EGU25-14778, updated on 15 Mar 2025
https://doi.org/10.5194/egusphere-egu25-14778
EGU General Assembly 2025
© Author(s) 2025. This work is distributed under
the Creative Commons Attribution 4.0 License.
PICO | Tuesday, 29 Apr, 08:42–08:44 (CEST)
 
PICO spot 1, PICO1.7
Daycent model performance to simulate yield and soil carbon across diverse soil management practices in several long-term experiments
Abiola Saliu1, Florent Levavasseur2, Genis Simon-Miquel3, Marcel van der Heijden4, Moritz Reckling3, Raphaël Wittwer4, and Magdalena Necpalova1
Abiola Saliu et al.
  • 1School of Agriculture and Food Science, University College Dublin, Dublin, Ireland (magdalena.necpalova@ucd.ie)
  • 2INRAE UMR ECOSYS, Avenue Lucien Bretignières, 78850 Thiverval-Grignon, France (florent.levavasseur@inrae.fr)
  • 3Leibniz Centre for Agricultural Landscape Research (ZALF), Müncheberg, Germany (moritz.reckling@zalf.de)
  • 4Agroscope Research Division, Agroecology and Environment, Reckenholzstrasse 191, 8046 Zurich, Switzerland (raphael.wittwer@agroscope.admin.ch)

Agricultural systems are a major source of greenhouse gas emissions, contributing significantly to global climate change. As the demand for food increases, there is a need to identify sustainable soil management practices that minimize environmental impacts while maintaining or enhancing crop productivity. The Daycent model is a useful tool for simulating ecosystem responses to changes in soil management and climate change.

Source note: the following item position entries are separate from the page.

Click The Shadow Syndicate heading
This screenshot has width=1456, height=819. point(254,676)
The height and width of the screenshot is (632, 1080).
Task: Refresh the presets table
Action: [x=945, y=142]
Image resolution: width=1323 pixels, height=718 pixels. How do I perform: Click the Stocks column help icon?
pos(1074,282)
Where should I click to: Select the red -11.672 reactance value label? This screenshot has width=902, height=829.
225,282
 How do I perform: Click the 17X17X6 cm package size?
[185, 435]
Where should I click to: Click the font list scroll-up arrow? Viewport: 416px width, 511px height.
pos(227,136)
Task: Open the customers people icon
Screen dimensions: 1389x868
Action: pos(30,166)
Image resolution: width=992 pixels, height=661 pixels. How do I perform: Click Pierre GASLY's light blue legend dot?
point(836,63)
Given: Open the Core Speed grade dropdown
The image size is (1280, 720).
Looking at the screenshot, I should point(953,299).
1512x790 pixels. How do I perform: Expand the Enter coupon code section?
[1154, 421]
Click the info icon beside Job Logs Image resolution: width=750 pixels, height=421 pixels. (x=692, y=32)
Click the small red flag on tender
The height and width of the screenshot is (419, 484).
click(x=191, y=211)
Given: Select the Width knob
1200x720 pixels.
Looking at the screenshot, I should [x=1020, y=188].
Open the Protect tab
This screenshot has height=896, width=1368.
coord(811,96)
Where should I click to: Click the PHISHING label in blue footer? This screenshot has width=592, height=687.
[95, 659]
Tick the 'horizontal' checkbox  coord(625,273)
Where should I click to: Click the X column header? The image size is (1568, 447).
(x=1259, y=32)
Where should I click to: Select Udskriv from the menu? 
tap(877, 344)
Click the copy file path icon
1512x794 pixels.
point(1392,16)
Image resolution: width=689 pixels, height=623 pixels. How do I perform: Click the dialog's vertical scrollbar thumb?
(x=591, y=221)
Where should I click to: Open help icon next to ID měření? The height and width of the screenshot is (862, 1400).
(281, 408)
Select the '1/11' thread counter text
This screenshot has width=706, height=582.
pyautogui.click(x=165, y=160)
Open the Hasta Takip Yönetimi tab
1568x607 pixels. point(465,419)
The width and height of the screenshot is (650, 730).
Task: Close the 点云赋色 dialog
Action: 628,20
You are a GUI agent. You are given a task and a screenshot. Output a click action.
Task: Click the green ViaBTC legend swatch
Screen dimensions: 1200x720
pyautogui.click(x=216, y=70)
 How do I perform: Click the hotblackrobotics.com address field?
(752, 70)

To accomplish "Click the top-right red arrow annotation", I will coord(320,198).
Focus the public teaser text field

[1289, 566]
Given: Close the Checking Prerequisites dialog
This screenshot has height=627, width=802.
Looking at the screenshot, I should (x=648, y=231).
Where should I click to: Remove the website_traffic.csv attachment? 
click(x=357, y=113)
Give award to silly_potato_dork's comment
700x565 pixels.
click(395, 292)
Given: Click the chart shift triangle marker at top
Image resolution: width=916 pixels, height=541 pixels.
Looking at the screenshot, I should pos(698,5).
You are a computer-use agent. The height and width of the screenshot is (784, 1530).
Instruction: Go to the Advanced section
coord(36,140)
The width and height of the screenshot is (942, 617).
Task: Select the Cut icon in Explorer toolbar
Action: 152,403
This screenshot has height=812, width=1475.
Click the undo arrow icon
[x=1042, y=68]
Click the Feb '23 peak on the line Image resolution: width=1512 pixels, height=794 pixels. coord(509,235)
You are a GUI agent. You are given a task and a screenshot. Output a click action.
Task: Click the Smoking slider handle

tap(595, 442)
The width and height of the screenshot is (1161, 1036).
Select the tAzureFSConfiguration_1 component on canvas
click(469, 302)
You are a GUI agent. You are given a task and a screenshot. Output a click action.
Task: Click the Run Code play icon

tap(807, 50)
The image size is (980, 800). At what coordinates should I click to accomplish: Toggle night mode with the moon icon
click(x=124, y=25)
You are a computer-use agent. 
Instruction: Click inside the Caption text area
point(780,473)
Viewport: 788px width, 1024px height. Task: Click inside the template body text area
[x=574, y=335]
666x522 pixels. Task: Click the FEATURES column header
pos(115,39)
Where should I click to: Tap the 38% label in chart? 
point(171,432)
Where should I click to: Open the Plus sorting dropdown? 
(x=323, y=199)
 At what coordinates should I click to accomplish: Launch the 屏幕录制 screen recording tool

In this study, we calibrated Daycent using yield and soil carbon data collected from five long-term ongoing experiments (PROspective and QualiAgro sites in France, V4 and V140 in Germany, FAST in Switzerland) involving various soil management practices and covering different pedoclimatic conditions across Europe, with the aim of upscaling the impacts of these practices. The treatments in these experiments include conventional to reduced tillage, addition of organic and mineral fertilizers, and the use of cover crops. Data from each experiment was split by treatment into two parts, the calibration dataset and the validation dataset. The Daycent model performance to simulate yield and soil carbon was evaluated by comparing simulated data with measured data using statistical indicators, e.g., rRMSE and R2. Calibration dataset allowed for adjusting relevant parameters according to the calibration protocol. In model evaluation against the validation dataset across all sites, rRMSE ranged from 0.29 to 0.60 for yields, and from 0.03 to 0.14 for soil organic carbon stock. The R2 values indicate that the Daycent model predicted 84% and 99% of the measured variability in yields and soil carbon stock, respectively across the sites, which implies that the model was able to capture the overall variability due to management and pedoclimatic conditions. This study demonstrates that the Daycent model can simulate yields and soil organic carbon in long-term field experiments with diverse soil management practices across different pedo-climatic conditions and can be used for the upscaling of these practices to the regional scale. However, the model needs to be further calibrated to effectively simulate yields across these sites to avoid under- or over-estimation. This research is a part of ClimateCropping project developed in the framework of the EJP for SOIL “Towards climate-smart sustainable management of agricultural soils” funded by the European Union Horizon 2020 research and innovation programme.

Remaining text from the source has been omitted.